**SET PROBLEM**. Which lines in the entries below contain the word "chevron"? Report every such line in full.

**THE DATA**.

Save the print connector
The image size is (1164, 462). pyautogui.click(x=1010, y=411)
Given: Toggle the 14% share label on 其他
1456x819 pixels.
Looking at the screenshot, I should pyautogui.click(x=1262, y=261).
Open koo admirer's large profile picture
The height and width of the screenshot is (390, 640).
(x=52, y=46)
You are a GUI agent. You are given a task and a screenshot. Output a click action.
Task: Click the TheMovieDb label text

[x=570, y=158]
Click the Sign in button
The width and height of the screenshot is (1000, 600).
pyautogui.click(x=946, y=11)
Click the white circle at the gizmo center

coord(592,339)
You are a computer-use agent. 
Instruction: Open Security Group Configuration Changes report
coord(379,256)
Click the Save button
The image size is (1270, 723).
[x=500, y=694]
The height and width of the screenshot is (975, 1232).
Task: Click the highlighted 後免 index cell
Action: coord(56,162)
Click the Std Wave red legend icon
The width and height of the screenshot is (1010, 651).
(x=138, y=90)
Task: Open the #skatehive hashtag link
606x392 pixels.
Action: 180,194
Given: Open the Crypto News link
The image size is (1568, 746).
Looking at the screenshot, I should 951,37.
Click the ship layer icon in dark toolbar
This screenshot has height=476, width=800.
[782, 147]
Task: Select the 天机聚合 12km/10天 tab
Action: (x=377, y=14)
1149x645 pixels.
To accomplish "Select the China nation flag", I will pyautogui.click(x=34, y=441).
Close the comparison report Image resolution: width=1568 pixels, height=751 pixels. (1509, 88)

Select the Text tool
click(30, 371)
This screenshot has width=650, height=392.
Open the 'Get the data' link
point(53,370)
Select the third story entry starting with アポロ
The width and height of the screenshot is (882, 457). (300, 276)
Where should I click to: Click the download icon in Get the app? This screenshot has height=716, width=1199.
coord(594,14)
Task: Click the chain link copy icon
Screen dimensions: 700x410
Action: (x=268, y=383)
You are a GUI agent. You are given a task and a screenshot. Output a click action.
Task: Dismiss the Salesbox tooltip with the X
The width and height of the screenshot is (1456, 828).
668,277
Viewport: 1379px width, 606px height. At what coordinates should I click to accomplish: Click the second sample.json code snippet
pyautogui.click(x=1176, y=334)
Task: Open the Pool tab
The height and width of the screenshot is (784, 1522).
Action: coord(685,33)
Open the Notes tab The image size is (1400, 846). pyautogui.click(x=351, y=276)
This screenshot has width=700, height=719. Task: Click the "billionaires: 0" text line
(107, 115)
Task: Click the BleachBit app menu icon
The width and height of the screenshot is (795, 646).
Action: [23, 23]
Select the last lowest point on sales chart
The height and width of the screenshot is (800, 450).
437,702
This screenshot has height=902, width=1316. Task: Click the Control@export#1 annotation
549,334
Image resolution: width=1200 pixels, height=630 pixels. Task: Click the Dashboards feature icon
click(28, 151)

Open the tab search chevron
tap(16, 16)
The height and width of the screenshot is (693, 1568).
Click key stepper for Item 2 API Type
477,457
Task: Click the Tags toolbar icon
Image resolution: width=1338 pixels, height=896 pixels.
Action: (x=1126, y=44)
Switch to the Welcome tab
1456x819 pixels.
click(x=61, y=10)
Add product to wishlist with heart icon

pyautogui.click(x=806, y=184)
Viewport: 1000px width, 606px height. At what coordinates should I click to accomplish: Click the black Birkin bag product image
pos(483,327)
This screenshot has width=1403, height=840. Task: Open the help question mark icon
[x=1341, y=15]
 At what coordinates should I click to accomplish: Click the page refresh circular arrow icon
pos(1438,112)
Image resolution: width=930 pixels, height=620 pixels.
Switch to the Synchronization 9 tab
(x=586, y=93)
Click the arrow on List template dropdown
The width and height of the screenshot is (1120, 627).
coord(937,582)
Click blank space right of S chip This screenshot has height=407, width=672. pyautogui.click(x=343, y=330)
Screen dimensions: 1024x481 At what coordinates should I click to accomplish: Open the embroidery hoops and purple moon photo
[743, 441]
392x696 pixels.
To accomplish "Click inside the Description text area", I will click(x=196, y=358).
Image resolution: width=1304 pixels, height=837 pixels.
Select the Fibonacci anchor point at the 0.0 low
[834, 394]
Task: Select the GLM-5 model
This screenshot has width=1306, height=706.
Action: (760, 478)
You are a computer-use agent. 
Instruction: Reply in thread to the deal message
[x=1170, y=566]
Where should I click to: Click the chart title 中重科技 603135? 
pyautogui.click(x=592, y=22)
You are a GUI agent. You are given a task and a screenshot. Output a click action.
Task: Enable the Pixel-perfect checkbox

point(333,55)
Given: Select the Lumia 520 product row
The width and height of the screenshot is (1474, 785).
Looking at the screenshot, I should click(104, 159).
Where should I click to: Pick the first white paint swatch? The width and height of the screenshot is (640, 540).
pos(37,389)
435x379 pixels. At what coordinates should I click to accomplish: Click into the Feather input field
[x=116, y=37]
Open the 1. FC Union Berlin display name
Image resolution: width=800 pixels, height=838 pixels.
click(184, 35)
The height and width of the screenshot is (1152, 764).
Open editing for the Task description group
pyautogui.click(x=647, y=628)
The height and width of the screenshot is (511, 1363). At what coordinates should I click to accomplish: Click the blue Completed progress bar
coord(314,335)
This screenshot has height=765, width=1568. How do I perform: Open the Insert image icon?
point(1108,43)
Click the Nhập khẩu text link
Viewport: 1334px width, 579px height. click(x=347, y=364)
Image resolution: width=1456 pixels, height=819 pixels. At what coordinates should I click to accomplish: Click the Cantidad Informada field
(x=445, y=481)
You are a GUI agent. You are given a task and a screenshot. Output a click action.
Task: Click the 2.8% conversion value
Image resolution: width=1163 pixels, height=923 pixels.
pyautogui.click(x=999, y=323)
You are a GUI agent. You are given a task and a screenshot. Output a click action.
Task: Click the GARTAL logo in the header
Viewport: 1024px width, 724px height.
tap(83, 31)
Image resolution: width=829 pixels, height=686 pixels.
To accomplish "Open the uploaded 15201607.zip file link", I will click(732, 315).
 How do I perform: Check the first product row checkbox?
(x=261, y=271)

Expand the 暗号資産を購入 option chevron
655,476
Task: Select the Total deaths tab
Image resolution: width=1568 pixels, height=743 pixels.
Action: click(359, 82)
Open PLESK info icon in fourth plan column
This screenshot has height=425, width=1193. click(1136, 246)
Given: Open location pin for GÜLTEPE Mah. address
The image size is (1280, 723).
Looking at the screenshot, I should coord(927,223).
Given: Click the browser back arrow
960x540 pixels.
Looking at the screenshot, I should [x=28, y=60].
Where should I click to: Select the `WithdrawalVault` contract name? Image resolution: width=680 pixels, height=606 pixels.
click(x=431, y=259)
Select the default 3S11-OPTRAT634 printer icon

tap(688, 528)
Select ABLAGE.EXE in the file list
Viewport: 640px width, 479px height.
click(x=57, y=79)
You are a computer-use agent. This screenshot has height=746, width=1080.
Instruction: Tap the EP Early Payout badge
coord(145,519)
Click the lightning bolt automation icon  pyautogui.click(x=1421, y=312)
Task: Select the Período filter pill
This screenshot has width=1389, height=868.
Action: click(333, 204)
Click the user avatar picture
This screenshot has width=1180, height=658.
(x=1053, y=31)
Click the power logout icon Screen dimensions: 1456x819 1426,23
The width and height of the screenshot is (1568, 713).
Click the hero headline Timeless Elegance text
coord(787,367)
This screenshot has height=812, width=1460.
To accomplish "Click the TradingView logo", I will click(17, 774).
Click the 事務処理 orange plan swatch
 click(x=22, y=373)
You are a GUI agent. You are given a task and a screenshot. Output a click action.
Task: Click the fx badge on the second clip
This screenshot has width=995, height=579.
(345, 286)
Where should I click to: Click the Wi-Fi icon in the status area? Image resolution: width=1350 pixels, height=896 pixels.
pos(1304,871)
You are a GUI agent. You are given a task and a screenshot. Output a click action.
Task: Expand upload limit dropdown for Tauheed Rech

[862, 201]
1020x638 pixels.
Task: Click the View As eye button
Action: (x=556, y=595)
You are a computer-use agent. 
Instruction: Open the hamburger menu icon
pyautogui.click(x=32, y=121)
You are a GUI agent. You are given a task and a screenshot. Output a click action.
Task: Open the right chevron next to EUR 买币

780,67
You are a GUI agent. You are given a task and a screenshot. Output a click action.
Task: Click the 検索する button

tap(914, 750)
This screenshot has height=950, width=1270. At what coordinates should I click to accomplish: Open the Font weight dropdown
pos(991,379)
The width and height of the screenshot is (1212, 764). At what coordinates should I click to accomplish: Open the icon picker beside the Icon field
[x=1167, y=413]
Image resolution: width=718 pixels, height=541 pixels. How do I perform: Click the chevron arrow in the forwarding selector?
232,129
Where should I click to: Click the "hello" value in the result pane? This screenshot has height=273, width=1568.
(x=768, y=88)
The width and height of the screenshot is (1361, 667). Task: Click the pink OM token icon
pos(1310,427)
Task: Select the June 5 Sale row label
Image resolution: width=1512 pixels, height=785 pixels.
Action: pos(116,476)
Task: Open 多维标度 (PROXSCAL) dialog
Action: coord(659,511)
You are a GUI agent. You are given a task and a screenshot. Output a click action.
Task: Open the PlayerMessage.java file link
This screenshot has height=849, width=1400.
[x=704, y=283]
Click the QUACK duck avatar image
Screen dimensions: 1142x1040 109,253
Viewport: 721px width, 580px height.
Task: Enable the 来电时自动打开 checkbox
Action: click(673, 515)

**COMPLETE OUTPUT**.
Open the tab search chevron
Expand the 暗号資産を購入 option chevron
Task: Open the right chevron next to EUR 买币
Image resolution: width=718 pixels, height=541 pixels. How do I perform: Click the chevron arrow in the forwarding selector?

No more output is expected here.